Read Tattler's Branch Online

Authors: Jan Watson

Tags: #FICTION / Christian / Historical

Tattler's Branch (14 page)

A sad and lonely sound stirred Lilly’s emotions
 
—a cow bawling from the lot next to Armina’s, where Mr. Tippen kept his herd. The bawl sent goose bumps parading up Lilly’s arms. It was a sound straight from her farm-girl childhood
 
—one she hated. It meant the cow was separated from her calf for weaning purposes. Just as, for reasons Lilly couldn’t begin to fathom, Glory’s missing mother had been separated from her baby. Perhaps she was very young
 
—perhaps she’d hidden the pregnancy from her family out of shame and guilt, and fear of the farm pond, and then, once the baby was born, she put her in a safe place where someone like Armina was sure to find her.
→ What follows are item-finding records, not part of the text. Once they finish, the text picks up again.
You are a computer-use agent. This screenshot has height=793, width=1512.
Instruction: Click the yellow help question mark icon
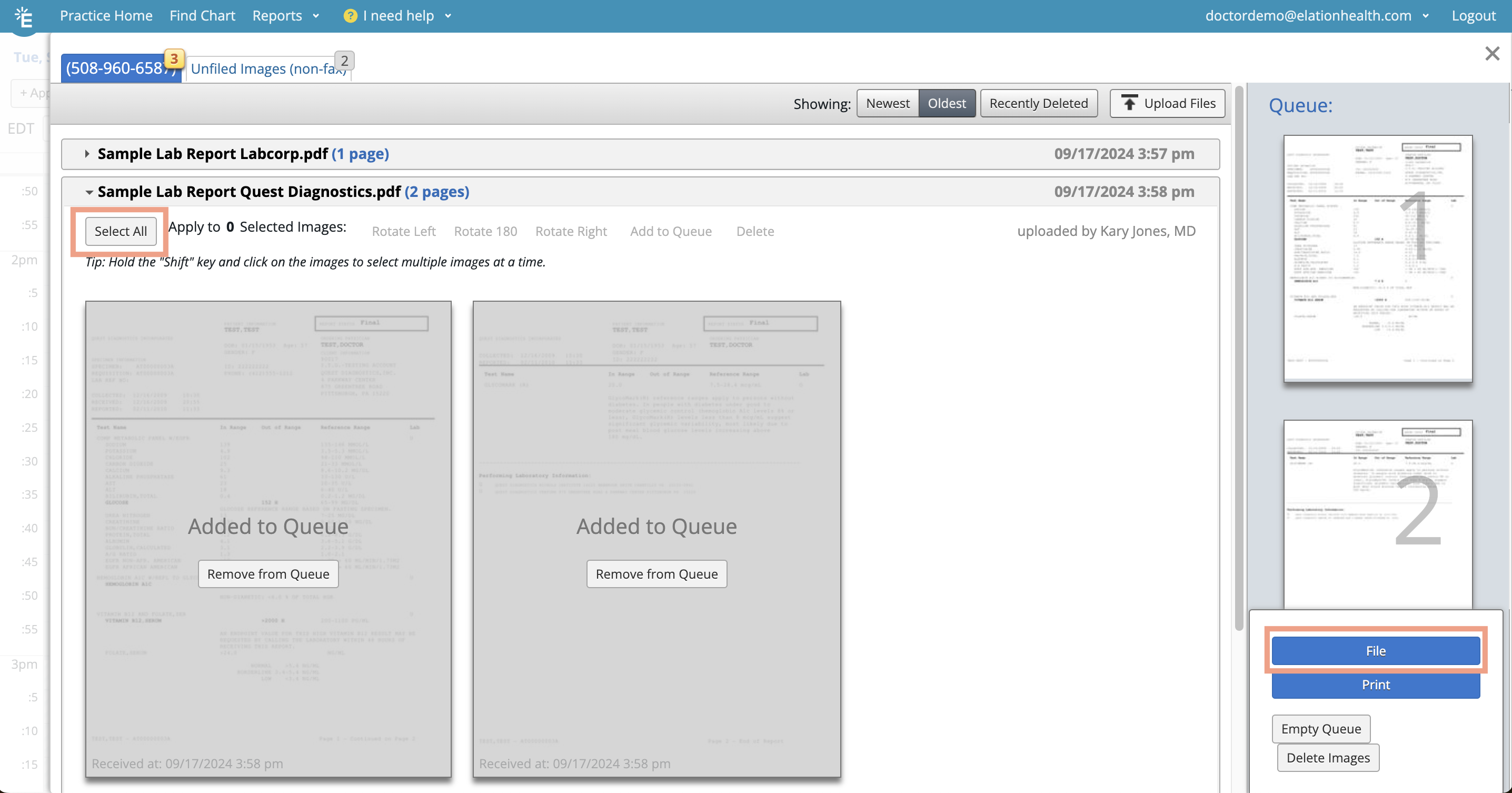[350, 15]
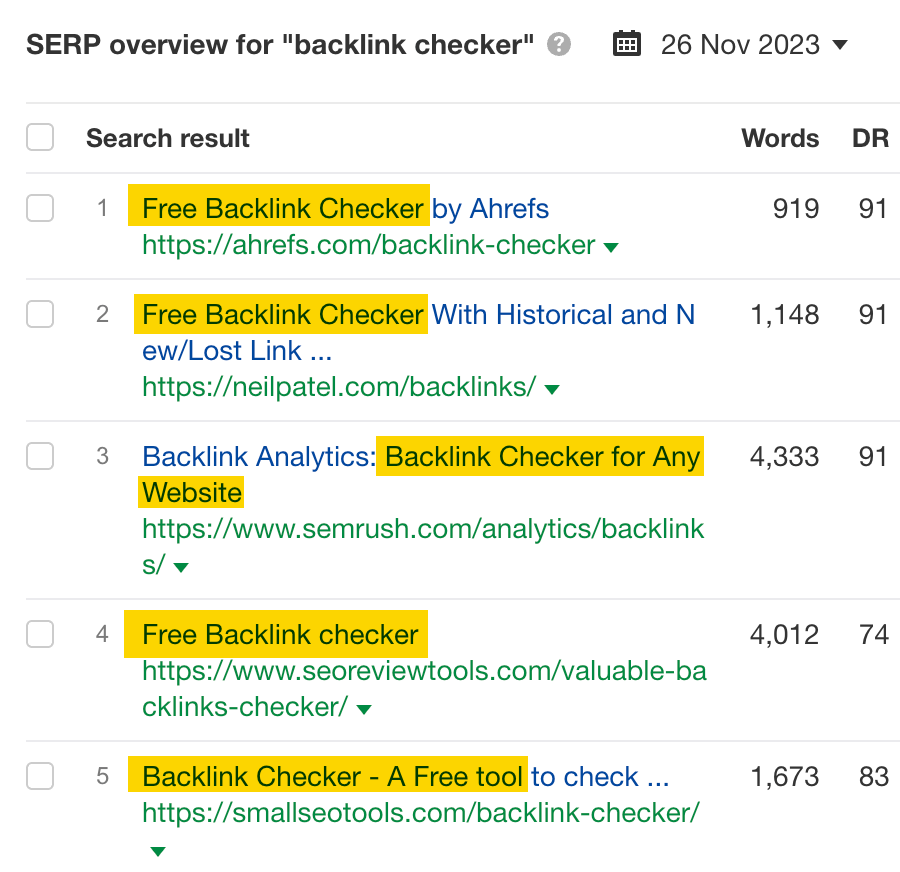Screen dimensions: 900x872
Task: Expand the caret under the smallseotools.com URL
Action: 157,849
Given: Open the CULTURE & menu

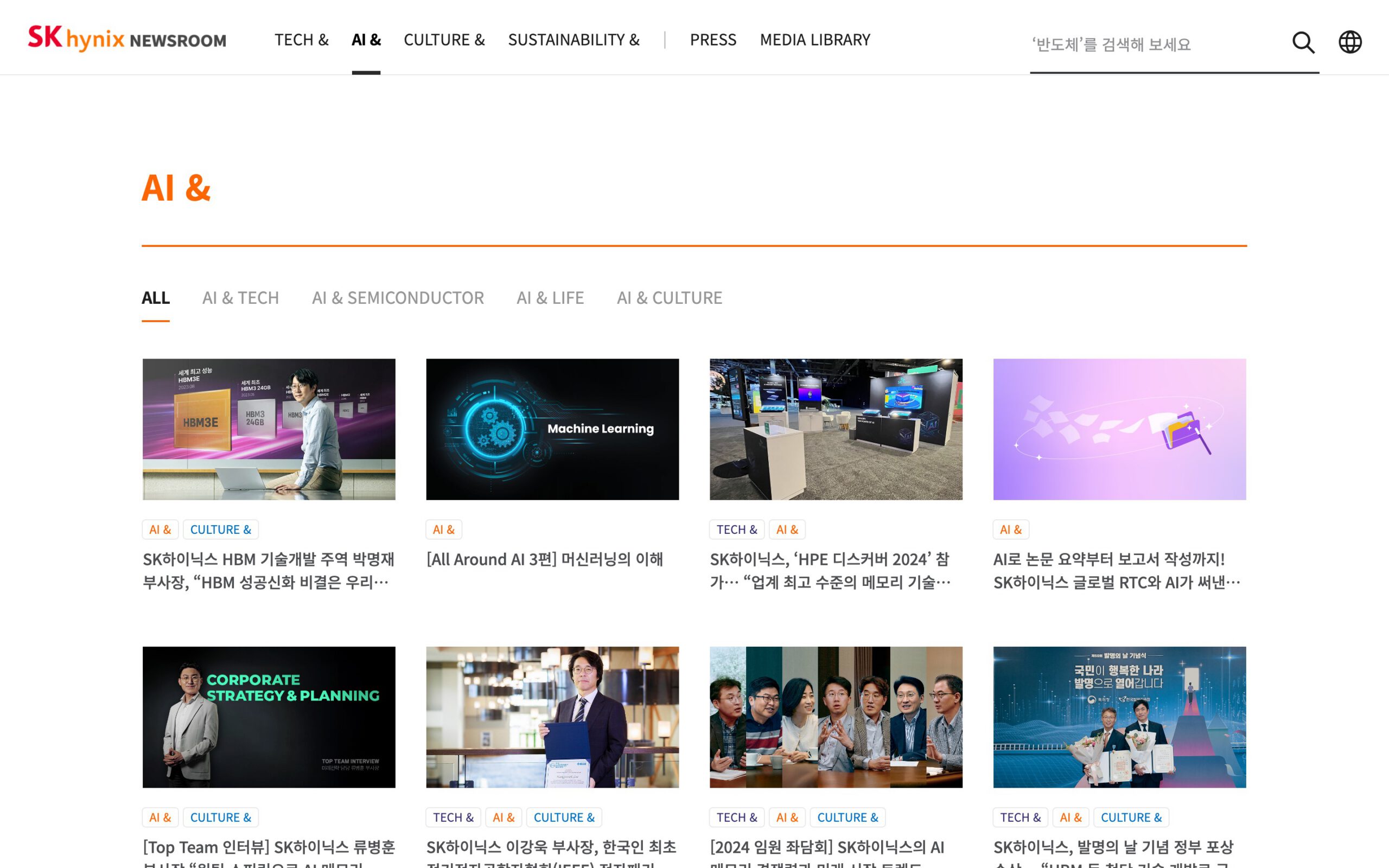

Lilly sipped her tea, now grown cold. The moon was waning. The distant hills played peekaboo through a thick gray mist that swirled around her feet, wetting the hem of her robe. Kip hopped up on the porch and Lilly pulled him close, glad for the solid comfort his little body provided, and wondered what this day would bring. She’d find Chanis and they’d walk up to Anne’s. All together, they’d decide what to do about Glory.

Chapter 18

Shade Harmon
staggered under the weight of the paper in his pocket. He’d been lost in misery since early Sunday morning, when he’d broken into the doctor’s office. It had taken the light from only three matches to hit upon the reason the doctor had been working so late on a Saturday night. Match number four had burned to ash as he stared at the picture on the marked page of her medical book. Stared but didn’t comprehend.

He’d taken the folded paper from his pocket twice since, but he hadn’t been able to study it. Single words leaped like rabid dogs from the page, tearing his flesh worse than broken glass ever could:
Idiot. Degenerate. Asylum.

He knocked the back of his head hard against the rough trunk of the tree he was sitting under. Then he hit it again and saw stars. Fingers, stiff with pain and cracked with dried blood, scrabbled in his shirt pocket
 
—searching for what, he didn’t want to know but had to learn all the same. Smoothing the page against his bent knee, he forced himself to look. Once again the picture of a sweet-faced infant looked back at him. The baby could have been his own Betsy Lane.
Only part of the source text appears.